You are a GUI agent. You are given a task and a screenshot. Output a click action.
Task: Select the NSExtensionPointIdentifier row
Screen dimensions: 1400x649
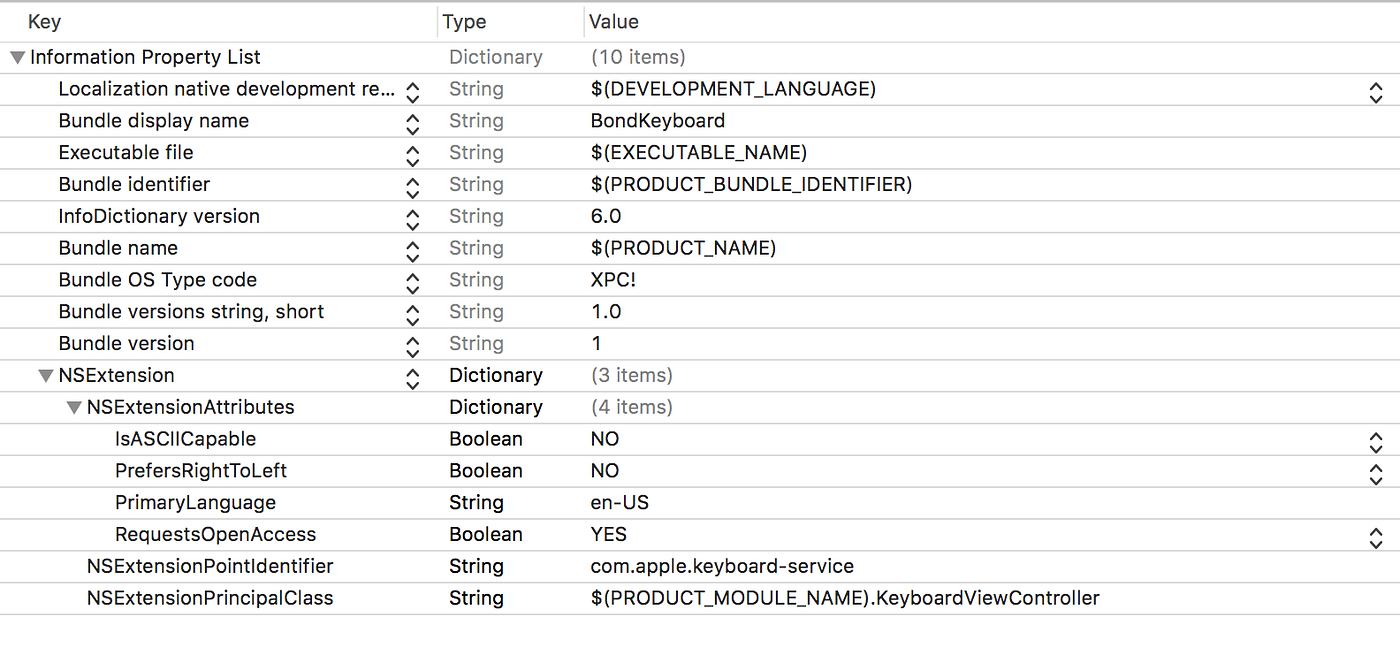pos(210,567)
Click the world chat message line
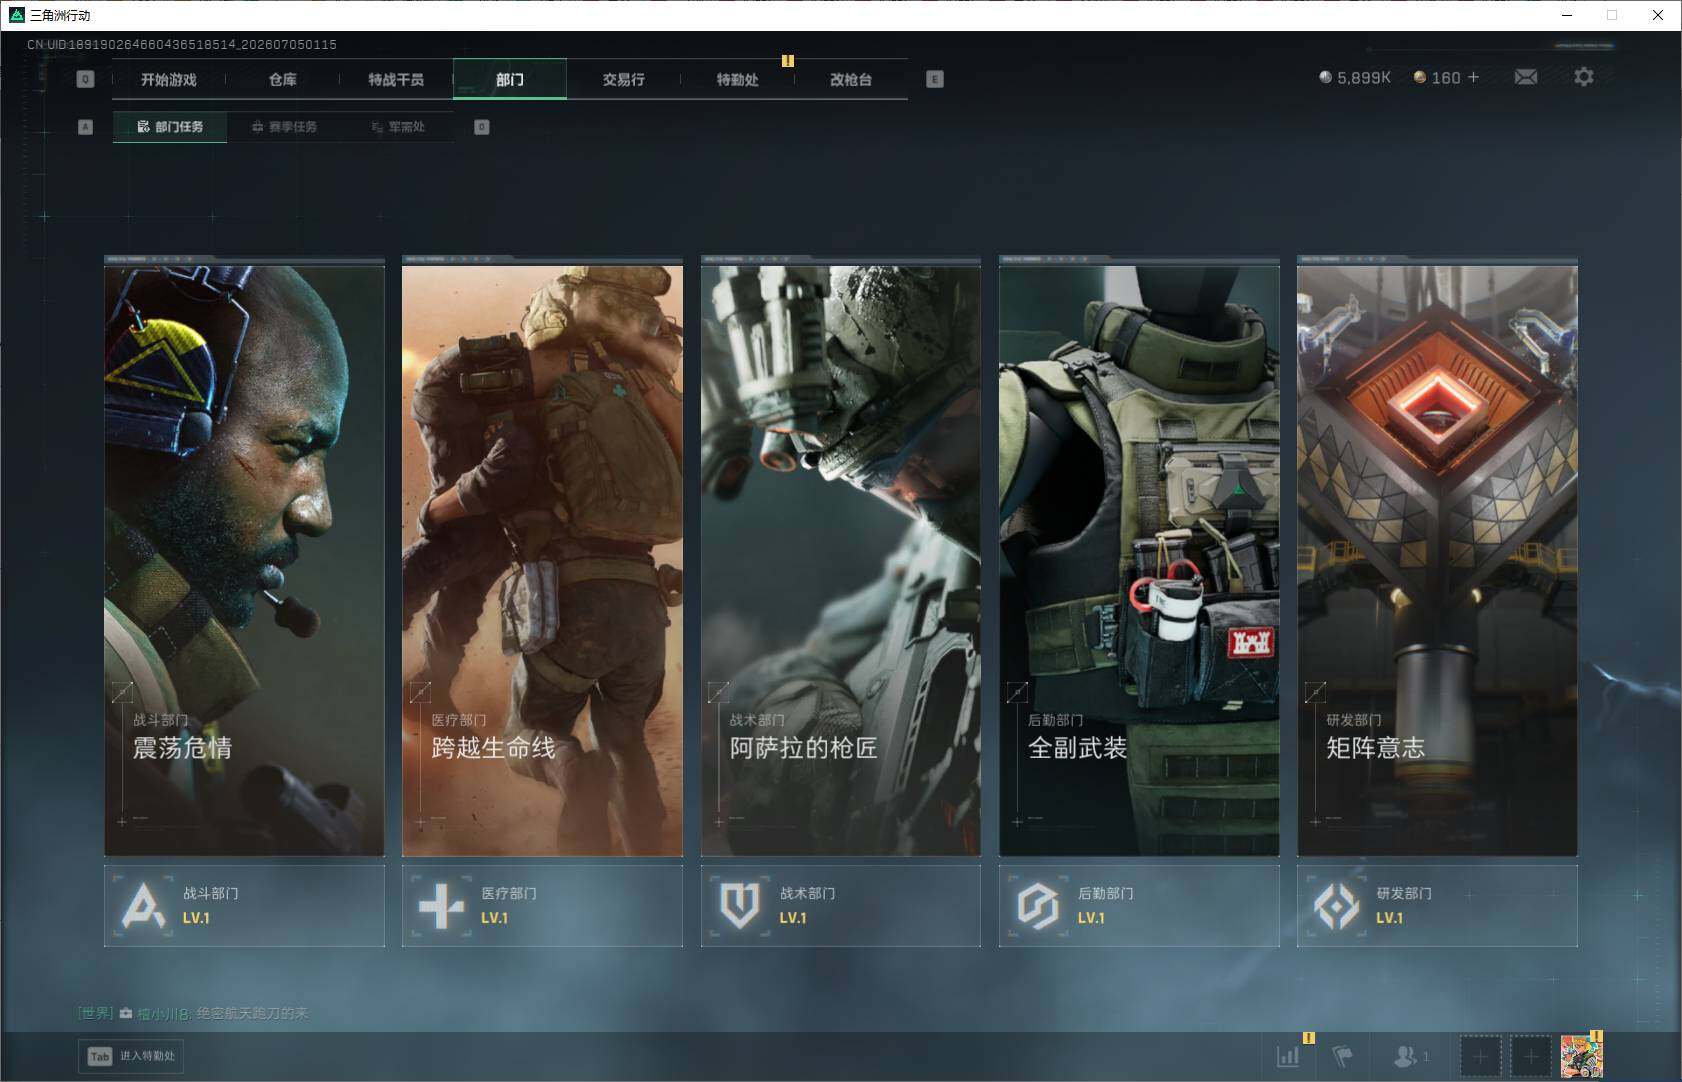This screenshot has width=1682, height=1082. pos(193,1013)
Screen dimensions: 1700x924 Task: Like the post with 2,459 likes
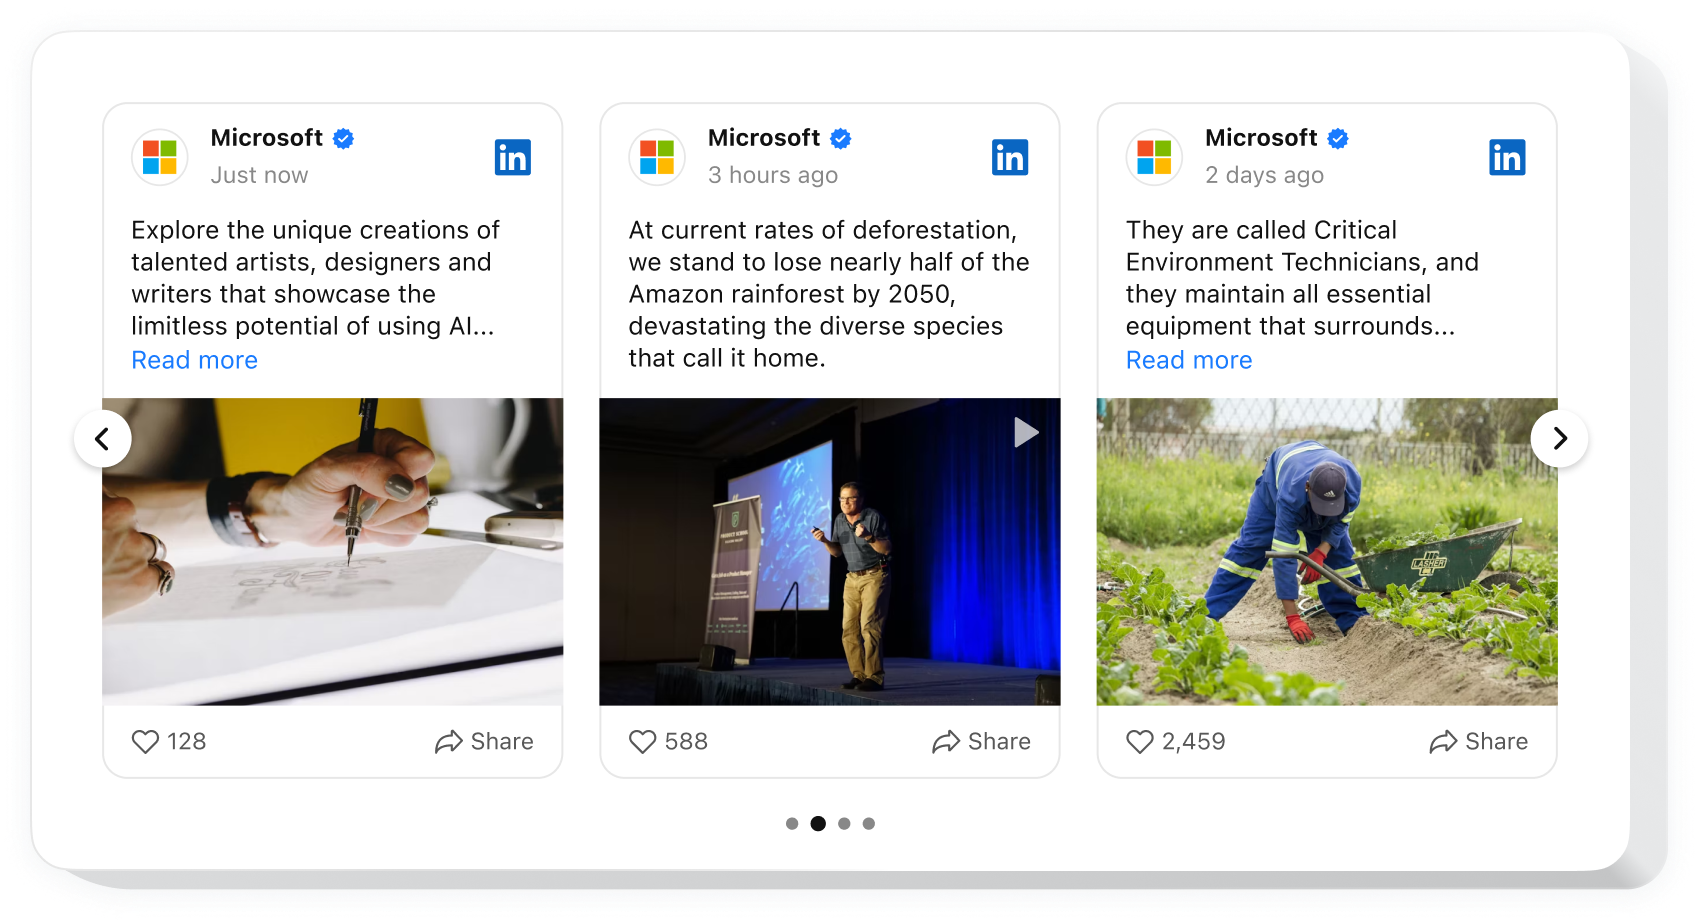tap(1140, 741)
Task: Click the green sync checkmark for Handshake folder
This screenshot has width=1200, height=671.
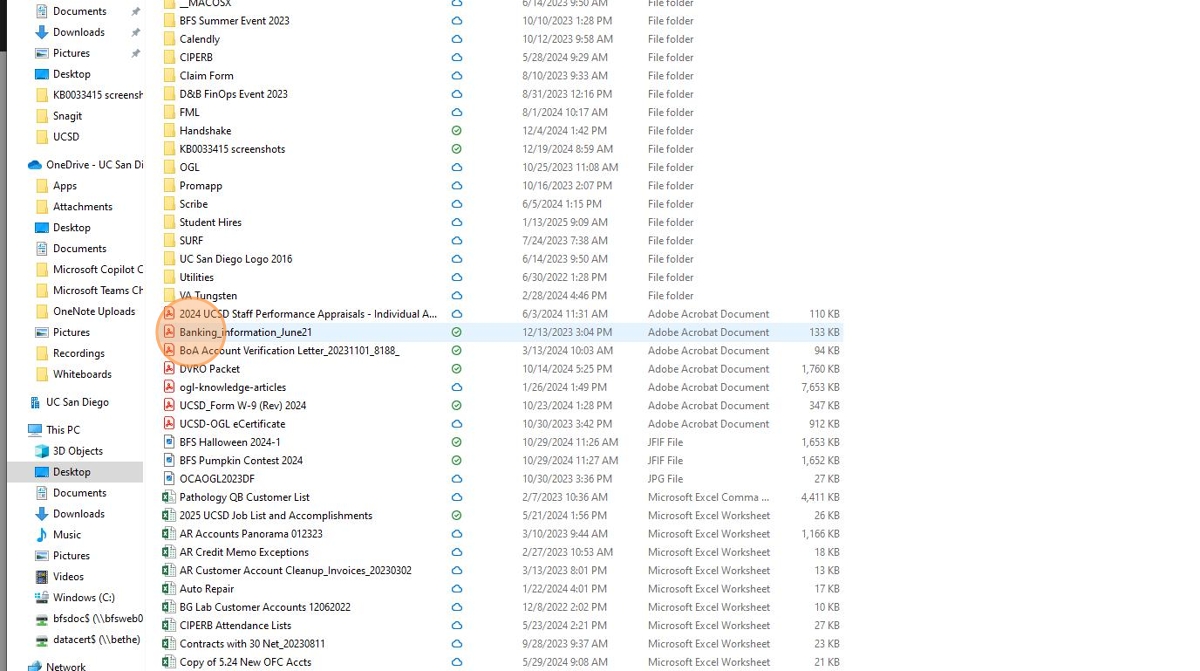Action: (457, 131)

+-------+

# [ASSIGNMENT]
Transcribe exactly, and only, the lines from the one with "Screen dimensions: 1700x924" through the final line of the data above. The pictures stay out.

# [ANSWER TO THE PROBLEM]
Screen dimensions: 1700x924 Task: Like the post with 2,459 likes
tap(1140, 741)
Task: Click the green sync checkmark for Handshake folder
This screenshot has width=1200, height=671.
Action: (457, 131)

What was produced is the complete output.